I’ll admit to never being much impressed by Usher. He’s made some great records (including this one), but, much like Beyonce, you can hear how hard he’s working, the calculation and ambition behind every moment. I know that for some people this is part of his appeal; we live in a time where people are given more praise for the quantity of their work, for the amount of time and energy they put into it, than the quality. Even a record as lascivious as this sounds devoted more to a puritan work ethic than to sex. Or perhaps it’s closer to say that the sex itself seems more like work, a practiced skill rather than a libidinous release. Don’t get me wrong, this is a great record (the way Usher’s vocal echoes the bassline may be the best thing he’s ever done), but it comes from a world I’m fairly sure I’d never want to live in.

Josh Kaufman—“I Can’t Make You Love Me”
#71

Sia—“Chandelier”
#75

After hearing this, I feel as if I should apologize for all the times I’ve said a record was overwrought or overdone. “Chandelier” is the sort of record those words are meant for, and even they can’t do it justice. It’s almost impossible to convey how over the top this record is, from its booming drums to Sia’s screaming vocals. There’s a song in the maelstrom somewhere, but good luck finding it, and when you do you won’t find much. Even Rihanna, who Sia imitates in her phrasing, shows more restraint than this. Hell, Demi Lovato shows more restraint than this.

Chistina Grimmie—“How To Love”
#79

Sara Bareilles—“I Choose You”
#81

This is what her haters have been waiting for, the love song she swore she’d never write. But guess what? It’s also her best record since “Love Song”, emotionally glowing but astringent in approach, all pizzicato tippy-toeing around the emotions she’d like to shout about.
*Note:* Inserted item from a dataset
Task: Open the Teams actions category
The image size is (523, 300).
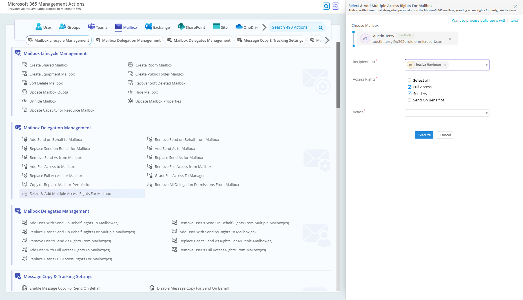Action: click(97, 27)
The lyrics get sentimental, and occasionally fall into cliché, but the music saves everything. What with this and Ingrid Michaelson’s “Girls Chase Boys”, this is turning into a pretty good year tor adult contemporary. I wonder what Colbie Caillat is doing.

Pharrell—“Come Get It Bae”
#82

AKA “Blurred Lines Redux: Blur More”

Brad Paisley—“River Bank”
#88

I don’t buy the idea that this is a reaction to the controversy over “Accidental Racist”. Paisley has always balanced his genre-stretching and challenges to the philosophical narrowness of country music with simpler, more relaxed, and more humorous takes on country life. Besides, “River Bank” is easily as genre-stretching, at least musically, as anything he’s ever done. The sound is familiar enough to lovers of pop, but for the country audience it’s close to revolutionary, and since Paisley is one of the better songwriters of the last decade, this is a good deal better than most of the pop it’s influenced by. The first verse alone demonstrates such mastery of craft it’s almost awe-inspiring. Paisley can, I suppose, be partly credited with the invention of bro-country, and for that he should take his lumps, but he’s also far beyond it. He works on so high a level no one else in country can touch him.

Tinashe featuring Schoolboy Q—“2 On”
#89

Reminiscent of early Ciara, only DJ Mustard’s production is less defined, to say nothing of Tinashe’s vocal. “Make money like an invoice” may be one of the dumbest lines I’ve heard all year, and that’s saying something. Schoolboy Q is on here, too, though I find it hard to remember just where.

Brantley Gilbert—“17 Again”
#90

On his last record to chart, “My Baby’s Guns ‘n’ Roses”, Gilbert rhymed “pretty” with “Paradise City”. On “17 Again” he rhymes “pretty” with “Panama City”. But wait! Last time “pretty” came before “city. This time it comes after. Is there no end to the man’s inventiveness?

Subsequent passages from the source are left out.